1. PBS does exactly that. Although of course they don't air commercials 
during programs, so maybe they don't count.

2. For non-sports material, you should be able to do a decent job with two 
HD programs over the same 6 MHz channel, even with H.261 compression. 
Especially if you transmit VBR.

3. Whether the extra-interest subchannel is HD or SD, this doesn't change 
the general suggestion that OTA broadcasters could air interesting OTA-only 
content. Then, as Tom says, just maybe the umbillical services' customers 
will insist their service provider include this subchannel in their 
offerings. Or their customers would bypass the umbillical service to get it. 
And the OTA broadcaster can then decide whether to continue airing the extra 
channel OTA, or try something new OTA.

>If OTA wants to differentiate themselves they need to start
>using the spare bandwidth to datacast content and seriously
>get into the harddisk-based STB market. This is not rocket
>science.
>
>You don't need to send new content. Send old content.
>People *do* actually watch this.

That too. I don't think these are mutually exclusive possibilities. The 
reason I brought up the pornography angle is only to stay away from 
digressions. You know, arguing about whether some specific type of 
additional content would attract eyeballs or not. That's what usually 
happens with these discussions. If people don't agree with one's *example* 
of additional content, presumably the whole concept is flawed. I doubt 
anyone in their right mind would think pornography would *not* sell.

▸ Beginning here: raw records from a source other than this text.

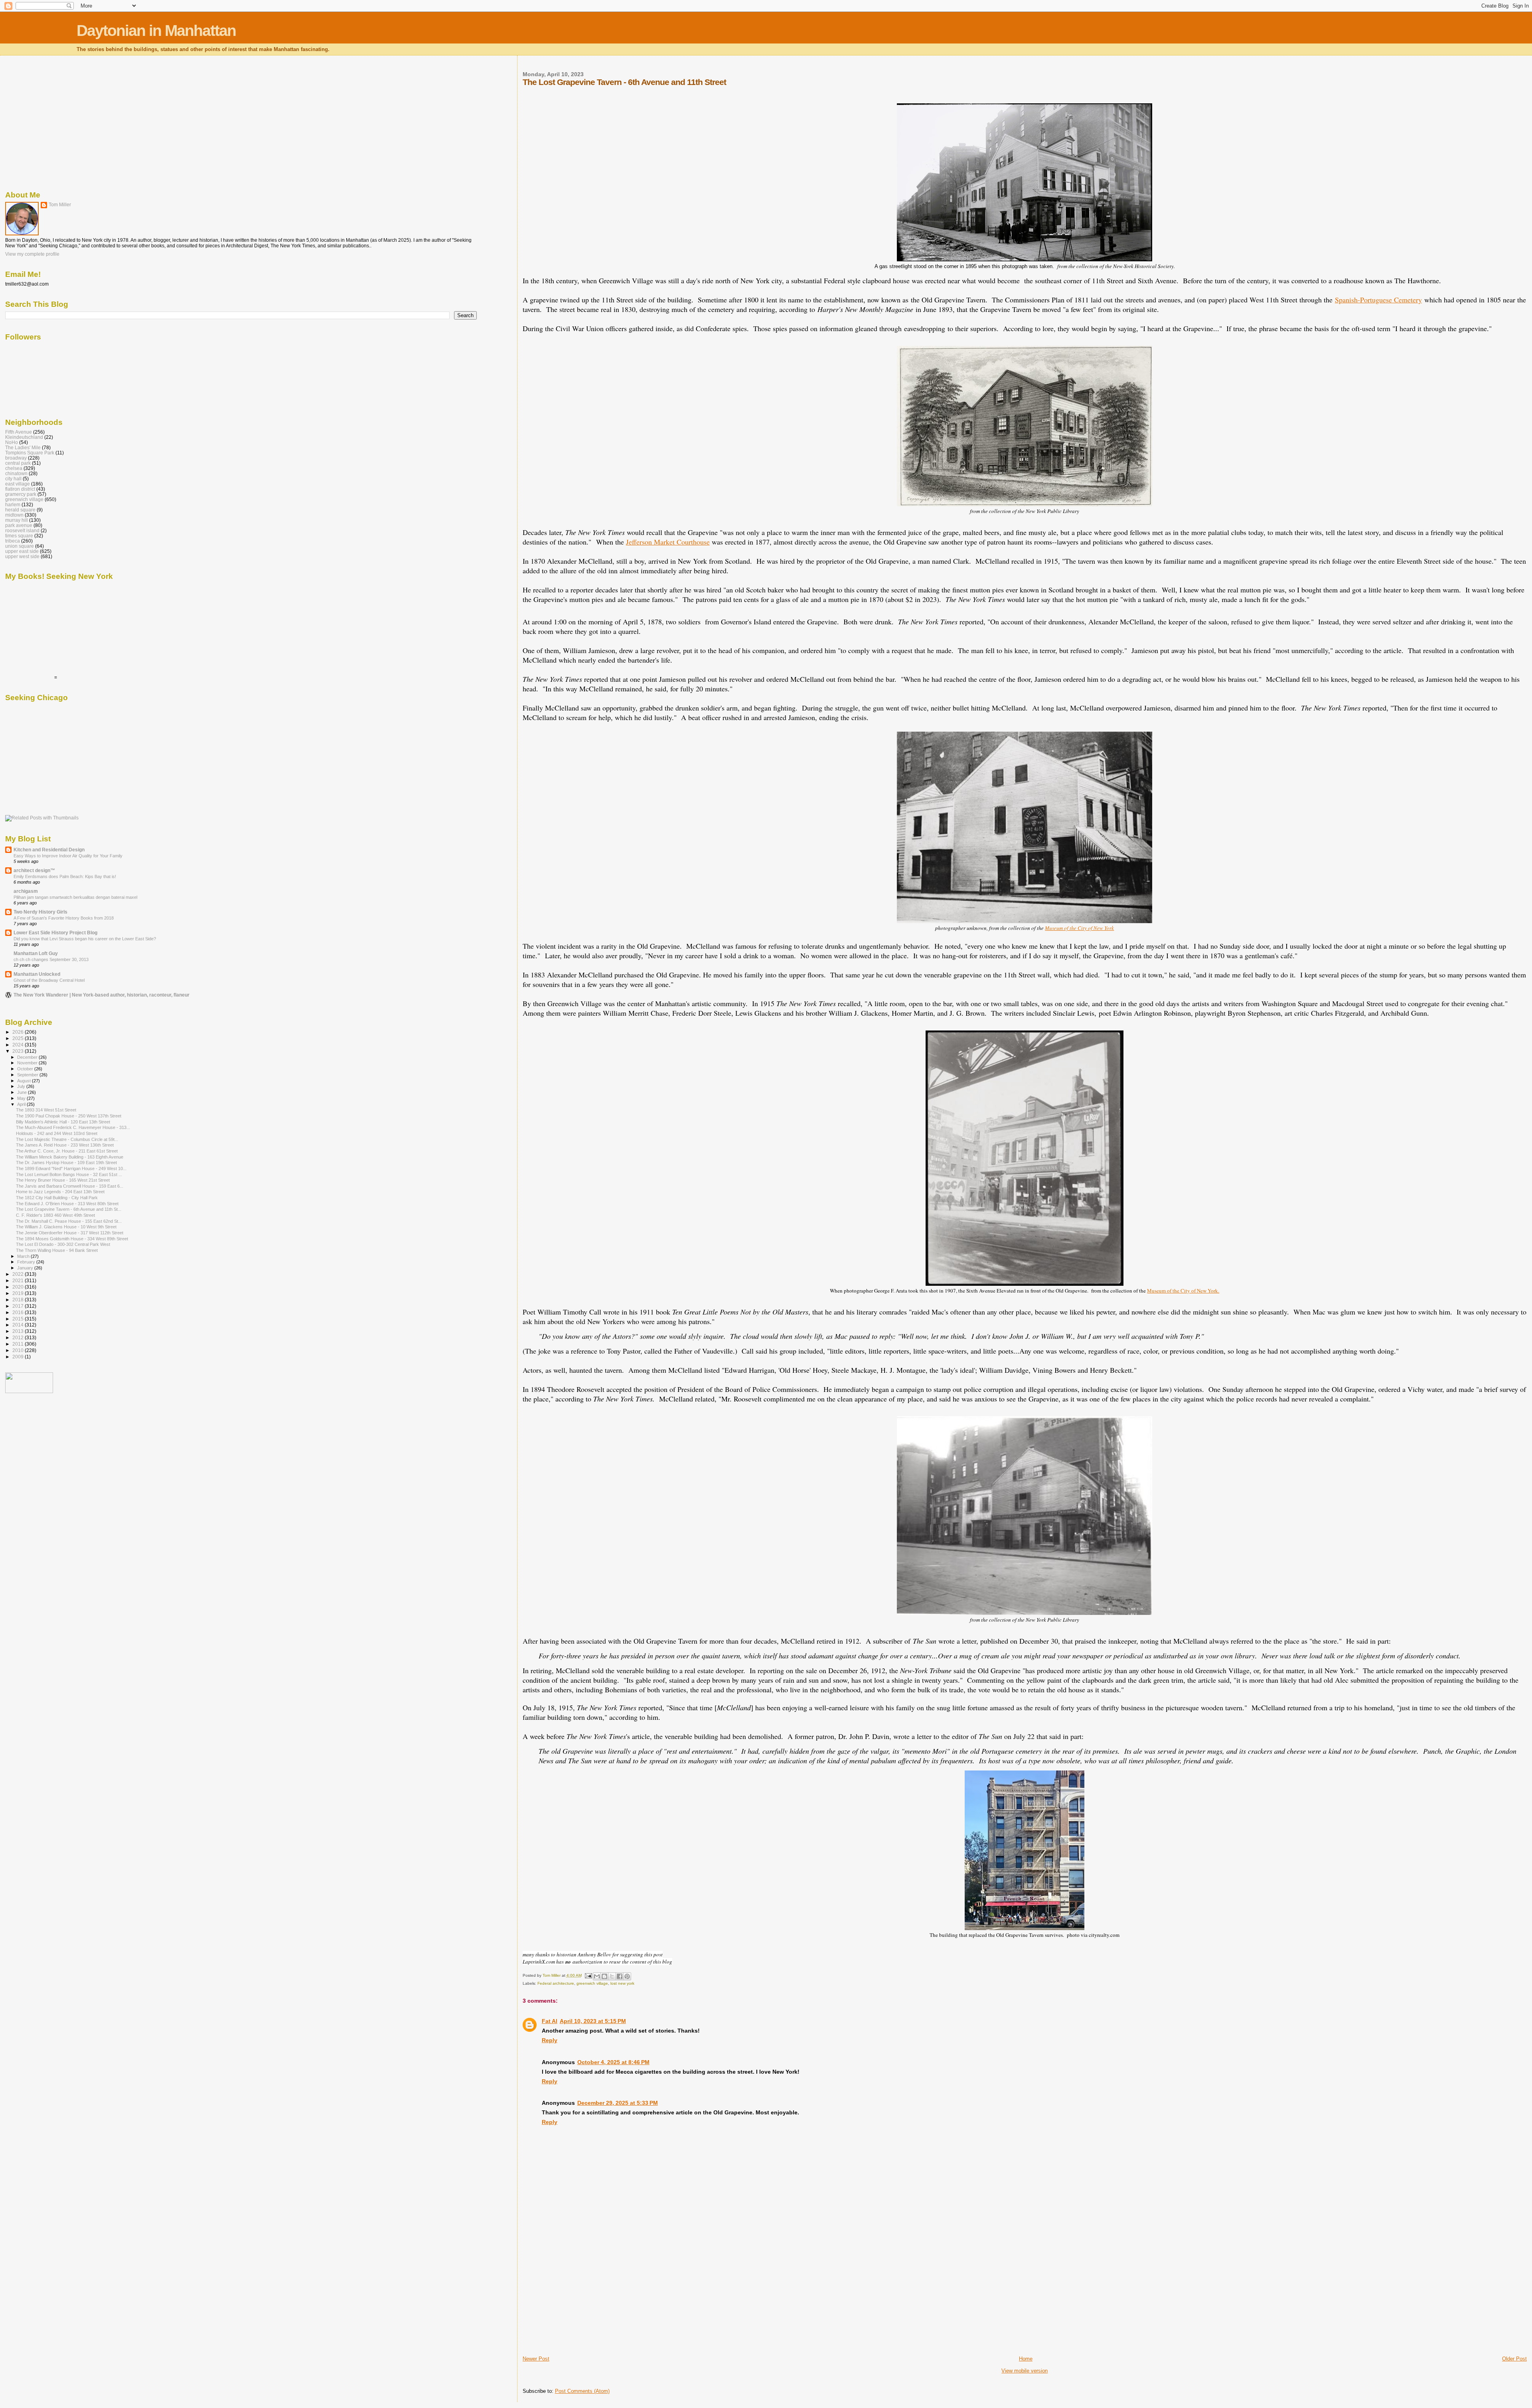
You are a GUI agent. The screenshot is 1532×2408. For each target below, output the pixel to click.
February (26, 1261)
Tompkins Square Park (29, 452)
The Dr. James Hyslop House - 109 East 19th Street (66, 1162)
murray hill (16, 520)
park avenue (18, 525)
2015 (18, 1318)
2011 (18, 1343)
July (21, 1086)
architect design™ (34, 870)
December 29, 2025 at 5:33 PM (617, 2103)
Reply (549, 2040)
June (22, 1092)
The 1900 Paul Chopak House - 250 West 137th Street (68, 1115)
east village (17, 483)
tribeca (12, 540)
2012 (18, 1337)
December (28, 1057)
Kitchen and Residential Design (49, 849)
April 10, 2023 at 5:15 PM (593, 2021)
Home (1026, 2359)
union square (19, 546)
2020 (18, 1286)
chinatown (16, 473)
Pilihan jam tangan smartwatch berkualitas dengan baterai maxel (75, 897)
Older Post (1514, 2359)
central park (18, 463)
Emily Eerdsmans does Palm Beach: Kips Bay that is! (65, 876)
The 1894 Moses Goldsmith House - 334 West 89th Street (72, 1238)
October (25, 1068)
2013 (18, 1331)
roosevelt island (22, 530)
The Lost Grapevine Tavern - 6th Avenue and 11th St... (68, 1209)
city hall (13, 478)
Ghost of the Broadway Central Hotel (49, 980)
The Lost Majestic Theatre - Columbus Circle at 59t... (67, 1139)
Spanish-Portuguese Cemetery (1378, 299)
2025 (18, 1038)
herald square (20, 509)
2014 (18, 1324)
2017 (18, 1306)
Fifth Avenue (18, 431)
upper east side (22, 551)
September (28, 1074)
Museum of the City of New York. (1183, 1290)
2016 (18, 1312)
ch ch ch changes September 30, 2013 (51, 959)
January (25, 1267)
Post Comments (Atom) (582, 2391)
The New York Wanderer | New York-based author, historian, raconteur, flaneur (102, 994)
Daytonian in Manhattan (156, 30)
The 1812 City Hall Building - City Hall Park (57, 1197)
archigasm (26, 891)
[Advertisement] (582, 2299)
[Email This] (597, 1976)
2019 (18, 1293)
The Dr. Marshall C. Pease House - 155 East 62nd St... (69, 1221)
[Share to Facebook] (620, 1976)
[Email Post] (588, 1975)
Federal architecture (555, 1983)
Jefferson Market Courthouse (668, 542)
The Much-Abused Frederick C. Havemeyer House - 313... (73, 1127)
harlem (12, 504)
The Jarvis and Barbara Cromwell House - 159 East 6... (69, 1186)
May (22, 1098)
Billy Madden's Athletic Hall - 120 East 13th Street (63, 1121)
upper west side (22, 556)
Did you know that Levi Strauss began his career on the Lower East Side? (85, 938)
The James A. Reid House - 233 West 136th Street (65, 1145)
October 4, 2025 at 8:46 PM (613, 2062)
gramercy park (20, 494)
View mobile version (1024, 2371)
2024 (18, 1044)
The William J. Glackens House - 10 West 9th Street (66, 1226)
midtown (14, 514)
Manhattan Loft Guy (36, 953)
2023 (18, 1051)
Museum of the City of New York (1079, 928)
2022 (18, 1274)
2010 (18, 1350)
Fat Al (549, 2021)
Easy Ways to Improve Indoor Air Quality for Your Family (68, 855)
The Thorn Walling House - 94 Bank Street (57, 1250)
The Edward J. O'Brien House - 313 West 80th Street (67, 1203)
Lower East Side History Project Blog (55, 932)
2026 (18, 1031)
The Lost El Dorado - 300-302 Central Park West (63, 1244)
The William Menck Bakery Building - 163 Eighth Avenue (69, 1157)
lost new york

>This whole live-broadcast-tv-only mechanism currently used by
>OTA is legacy and will be their doom, no matter how many
>codecs and modulation schemes you swap out.

Some program material can be compatible with live viewing, while being 
optimized for non-real-time viewing. I think there's a whole spectrum of 
possibilities. The interesting point of the KFC ad and the Janet Jackson 
program was that they were optimized for non-real-time digestion, even 
though the programs on the air worked just fine with real-time viewing. I 
think this suggests that OTA broadcasters are not stuck in the past. And the 
great thing is, affiliates appear to have a lot of latitude in what they use 
their additional b/s for, so one would expect much experimentation to take 
place as polling results like Tom's start emerging (to peak the 
broadcasters' interest in their digital tier).